Parshiot Bahar-Bechukotai 5777
By HaRav Nachman Kahana
The parasha begins with hilchot (laws of) Shmita and Yovel (Sabbatical and Jubilee years), while emphasizing the point that these halachot were presented to Am Yisrael at Har Sinai (Mount Sinai).
Rashi and other commentators of the Torah, seek, each in their own way, to clarify the emphasis placed on Mount Sinai as being the site where these agricultural laws were presented when, in fact, the whole Torah was presented at Mount Sinai.
My understanding is as follows.
Imagine parents right after bringing their newborn baby home, sitting down to arrange the seating plans for the boy’s wedding. It would seem a bit premature.
The nascent Jewish nation was standing at the foot of Mount Sinai in the heart of the reptile infested, arid desert when they heard the laws regarding land and agriculture. It would not be irrational to say that many people had in their minds that the whole matter was so very premature as to be delusional. They were still in the desert of Sinai. They had yet to traverse the hundreds of kilometers to get to Eretz Yisrael, and then destroy 31 city states dotting the entire land, then distribute the land to the tribes and to individuals, and only then could they begin working the land for six years before declaring a Shmita year and 49 years before declaring a Yovel year.
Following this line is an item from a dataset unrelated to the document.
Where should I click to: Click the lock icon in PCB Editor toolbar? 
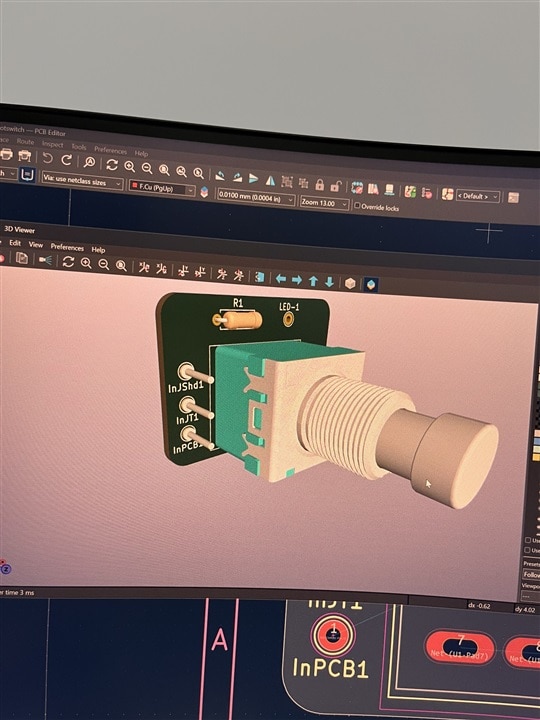click(x=320, y=185)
It all seemed so untimely and so far from reality, no less than mountain climbers who are planning their celebration that will come after ascending Mount Everest when they are still in Katmandu, or the new parents contemplating the seating arrangements for their child’s wedding in 20 plus years.
However, by pointing out the site of Mount Sinai, the place of HaShem’s revelation to His chosen people for these agricultural laws, the Torah is telling us that whatever HaShem said there, or through his prophets, created an historic imperative; a compulsive religious inevitability and a national determination which would never be deflected or negated.
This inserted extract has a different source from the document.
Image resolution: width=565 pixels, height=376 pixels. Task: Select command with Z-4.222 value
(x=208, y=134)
HaShem had created an historic imperative that the Jewish nation would traverse the desert; they would enter the land and destroy its illegal occupiers; they would divide the land and work it, and would celebrate Shmita and Yovel. And in our time, the Bet Hamikdash will be built, the Davidic monarchy will be restored, as will the Sanhedrin and the return of prophesy.
Historic Imperative at Work Today
This historic imperative is at work today in front of our eyes, as stated in the Devarim (30-,3-5):
(ג) ושב ה’ א-להיך את שבותך ורחמך ושב וקבצך מכל העמים אשר הפיצך ה’ א-להיך שמה:
(ד) אם יהיה נדחך בקצה השמים משם יקבצך ה’ א-להיך ומשם יקחך:
(ה) והביאך ה’ א-להיך אל הארץ אשר ירשו אבתיך וירשתה והיטבך והרבך מאבתיך:
3 Then the Lord your God will restore your return, and have compassion on you and gather you again from all the nations where he scattered you.
4 Even if you have been banished to the most distant land under the heavens, from there the Lord your God will gather you and bring you back.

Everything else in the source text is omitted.